[Records contained in a dataset]
★ ★ ★ ★ ★

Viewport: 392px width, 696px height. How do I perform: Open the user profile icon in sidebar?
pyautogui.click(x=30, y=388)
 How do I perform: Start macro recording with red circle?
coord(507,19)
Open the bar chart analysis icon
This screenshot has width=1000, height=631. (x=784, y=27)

★ ★ ★ ★ ★

#### Task to complete
Each line above needs to be repeated exactly, with nothing omitted.

#### Answer
Viewport: 392px width, 696px height. How do I perform: Open the user profile icon in sidebar?
pyautogui.click(x=30, y=388)
 How do I perform: Start macro recording with red circle?
coord(507,19)
Open the bar chart analysis icon
This screenshot has width=1000, height=631. (x=784, y=27)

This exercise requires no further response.